読む文章 ->

--------------------------------------------------

今回は、M&Aアドバイザーの手を借りて、希望通りの企業売却を迅速に実現できたケースを見ていきます。※本連載は、起業支援NPO、金融コンサルティング・M&A・不動産・投資教育事業会社などを多数運営する、佐々木敦也氏の最新刊『中小ベンチャー企業経営者のための“超”入門M&A』(ジャムハウス)の中から一部を抜粋し、実際の中小ベンチャー企業のM&Aを例にとり、M&Aを中小企業経営成功の切り札にする方法を解説します。

社員の将来と自分の生活を守るためにM&Aを決意

前回の続きである。

 

妻は、N氏の学生時代の親友で一度会ったことのあるM&AアドバイザーのS氏に連絡をとり、今後について相談することにした。(※2)S氏は、N氏の訃報に驚きを隠せなかったと同時に亡き親友のため、全力でM&Aを成功させることを妻に誓った。

 

妻には病死の生命保険金・経営者保険が支払われ、当面の生活には困らない。しかし、今後を考えると安定した収入がほしいため、甲社の保有するビルの管理業務の仕事を残してほしいとの要望があった。また(※3)心配していたのは会社と社員の将来であり、実質のトップ不在の状態を一刻も早くなんとかしなくてはいけないと考えていた。

 

妻の意向を確認したS氏は、通常であれば売却についての過程で社員に開示はしないが、特別なケースでもあるため、現場責任者で最も社歴の長いO氏にはN氏の妻とS氏が同席して売却の件を話した。

--------------------------------------------------

課題と演習 ->
- a) 企業売却に関する上の文章から、次の一文を英語に訳しなさい。「妻の意向を確認したS氏は、通常であれば売却についての過程で社員に開示はしないが、特別なケースでもあるため、現場責任者で最も社歴の長いO氏にはN氏の妻とS氏が同席して売却の件を話した。」
- b) 企業売却に関する上の文章を、最後の文の後から書き進めなさい。

出典資料 ->
--------------------------------------------------

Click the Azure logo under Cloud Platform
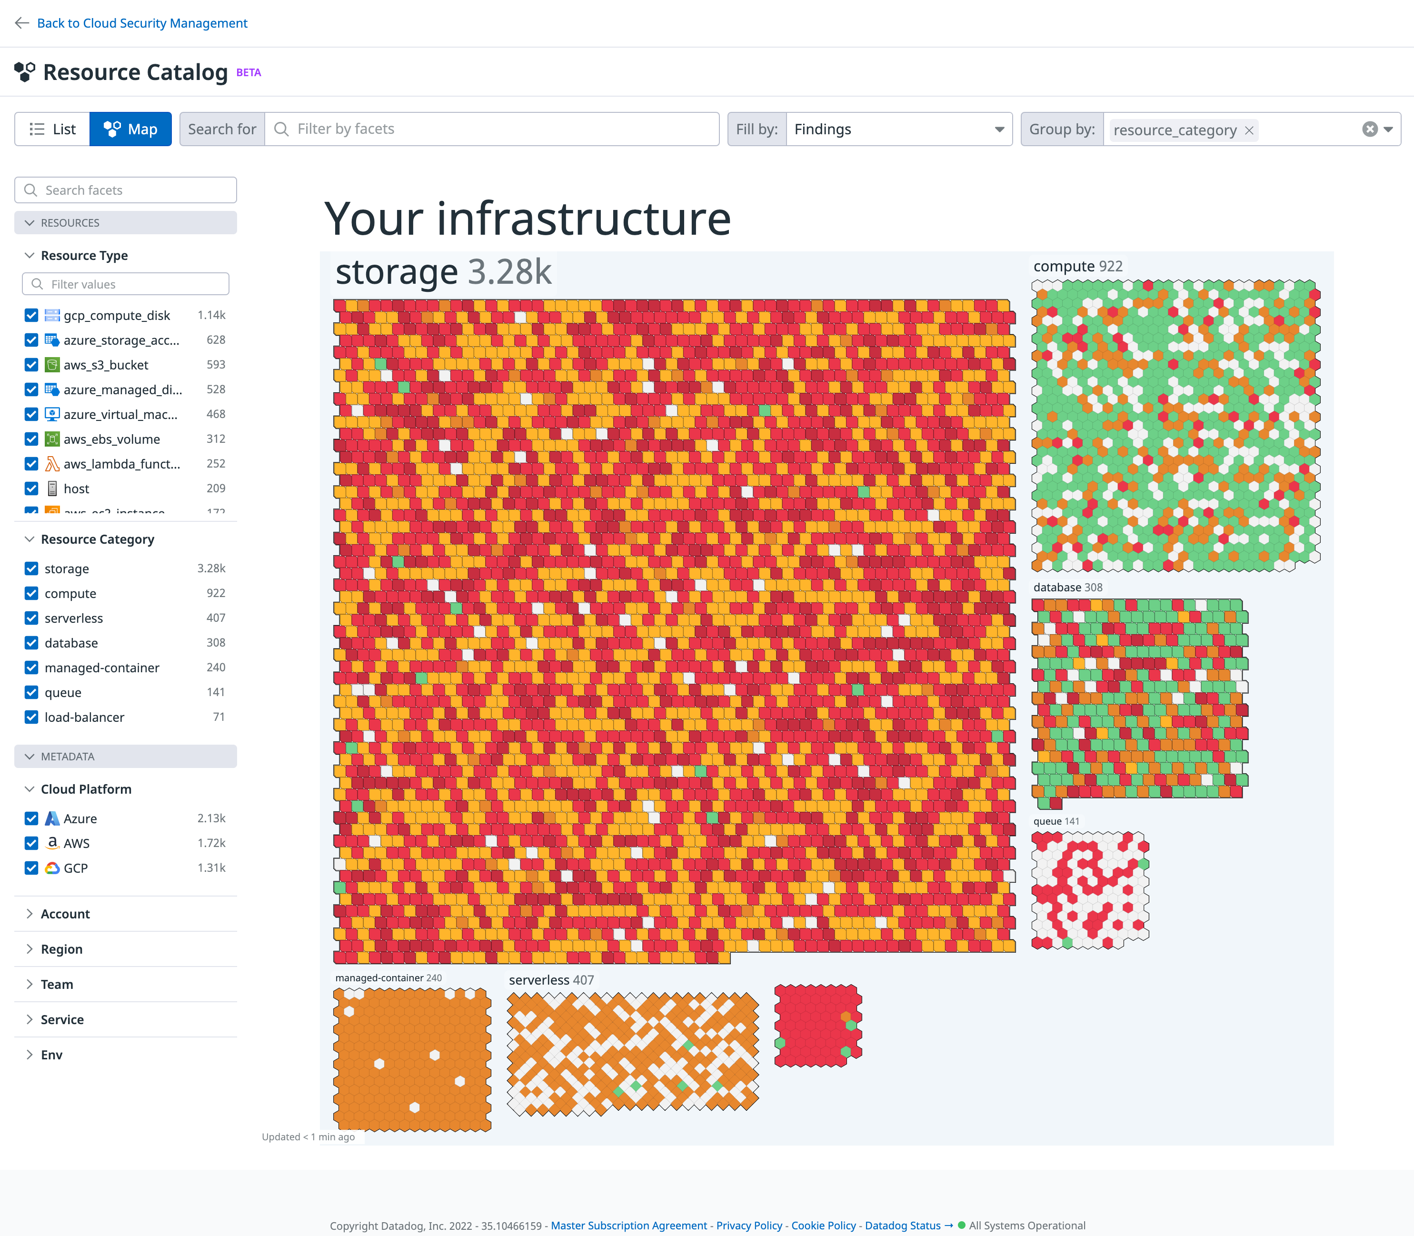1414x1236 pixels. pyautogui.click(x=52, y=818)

--------------------------------------------------

問題の解答 ->
- a) Having confirmed the wife's wishes, S, although employees would not normally be told anything during the sale process, made an exception because this was a special case: with N's wife and S both present, the sale was explained to O, the site manager with the longest tenure at the company.

- b)
O氏は、売却方針を聞いて驚いたものの、予想はしていたようだ。N氏の妻や営業マンの自分が会社を引っ張っていくのは難しいと感じていたからだ。そして(※4)従業員の継続雇用が約束されるなら、一刻も早く譲渡先を見つけてほしいという点で、O氏とN氏の妻の希望が一致した。

スムーズな交渉を経て、希望条件のすべてが充足

甲社としての意向が固まったことを踏まえS氏は甲社の同業他社と取引先企業にアプローチを始めた。甲社の同業他社や取引先としては様々あったが、残念なことに条件や譲渡価格面でかなり開きがあり、交渉は難航していた。

 

そんな矢先、(※5)S氏と面識があった上場企業でオンラインゲームを展開している乙社の財務担当役員から、甲社を是非面倒みたいとの積極的な申し入れがあった。目的は甲社トランクルーム事業のキャッシュフローの安定性だった。また少し毛色の違う事業に進出して分散化を図りたいとの要望もあった。

 

さらに、(※6)業績が好調で財務も健全な甲社は、上場している乙社にとって非常に魅力的だった。S氏から見ても、乙社なら売却後の事業の相乗効果も見込める良い相手だったと見込んだ。乙社は過去にもある金融会社を買収した経験があり、その金融会社は順調に成長をし、M&Aは成功を収めていたからである。

 

交渉はスムーズに進んだ。N氏の妻のビル管理業務の件も懸念されていた社員の継続雇用についても、甲社の希望を全面的に受け入れてくれることになった。代表取締役が急逝してから約半年後、異例のスピードで無事に契約が締結され、新たな代表取締役が就任。甲社は無事第二のスタートが始まることとなったのである。

 

 

成功の教訓

 

(※1・・・前回の記事を参照)(※6)甲社は、業績・財務とも充実しており、「魅力的な企業」であった。

 

(※2)(※5)緊急時のM&Aにおいては、親身かつ適切なアドバイザーに依頼し、専門的かつ迅速に対応していきたい。また同業や取引先以外で異業種を求めていた買い手候補が具体的にいたことが、甲社の条件を比較的有利に進められた要因でもある。

 

(※3)(※4)代表取締役が急逝後、価値の“棄損”を最小限にできたことも重要。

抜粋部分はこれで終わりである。